Study of intruder states towards $^{78}$Ni with lifetime measurements following $^{82}$Se(d,p)$^{83}$Se

Not scheduled
1m
Berkeley, CA

Berkeley, CA

Lawrence Berkeley National Laboratory
Oral Poster Presentations Poster Session

Speaker

Julgen Pellumaj (INFN-LNL)

Description

Quadrupole interaction between protons and neutrons drives the nucleus into deformed configurations at low excitation energies. Around the N=50 shell gap, intruder states with spins 1/2$^{+}$ and 5/2$^{+}$, originating from the s$_{1/2}$ and d$_{5/2}$ orbitals were first observed in $^{83}$Se and, later on, in the other N=49 isotones $^{87}$Kr, $^{81}$Ge and $^{79}$Zn. In $^{83}$Se these intruder states reach energies of around 500 keV, the lowest among the other N=49 isotones. The $^{83}$Se nucleus is at the mid of the proton fp-shell and it should have the maximum of quadrupole correlations which makes it a good candidate to understand the collectivity of the particle-hole intruder states in this region, lowered in energy by large quadrupole correlations. Indeed, large-scale shell model calculations predict a quenching of the energy of the intruder states in $^{83}$Se, at variance with the experimental data [1].
Lifetime measurements of the intruder states of $^{83}$Se would give an indication about their wave function and would allow estimating the degree of the N=50 core breaking in the ground state of Se isotopes. Moreover, such measurements could shed light on the behavior of the N=50 shell gap towards $^{78}$Ni, a double-magic nucleus in which intruder configurations competing in energy with the spherical ones have also been found [2].

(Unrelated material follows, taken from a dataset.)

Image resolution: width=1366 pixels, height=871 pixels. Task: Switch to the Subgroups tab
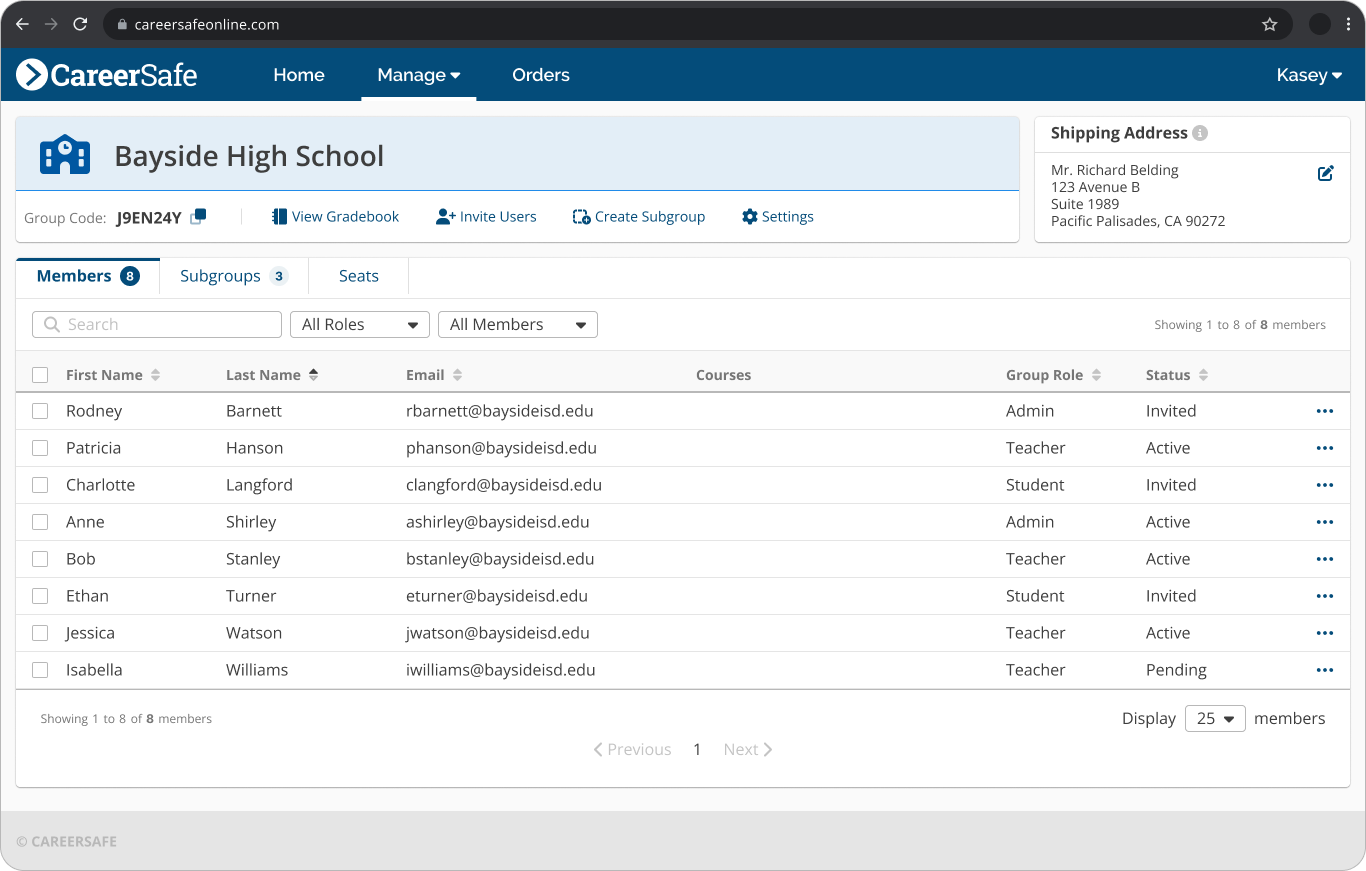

We will report on the results obtained from a recent experiment performed in Laboratori Nazionali di Legnaro, where lifetimes of the intruder-state band were measured using Recoil Distance Doppler-Shift Method and Doppler-Shift Attenuation Method. A beam of $^{82}$Se, with intensity 0.02 pnA, accelerated at 270 MeV by the ALPI-TANDEM accelerator at LNL-INFN, impinged into a deuterated polyethylene (C$_2$D$_4$) target which was evaporated on a 6 mg/cm$^{2}$ thick gold layer. The GALILEO $\gamma$-array was coupled to the SPIDER silicon-array, allowing to obtain the needed channel selectivity through coincidence measurements between γ rays and protons coming from the (d,p) transfer reaction. The results on lifetimes will be discussed in the framework of large-scale shell-model calculations and mean-field approaches, pointing out the role of the collectivity of low-lying intruder configurations.
[1] C. Wraith et al., Nature, 569, 53-58 (2019).
[2] R. Taniuchi et al., Phys. Lett. B. 771, 385-391 (2017).

Primary authors

Julgen Pellumaj (INFN-LNL) Andrea Gottardo (INFN LNL)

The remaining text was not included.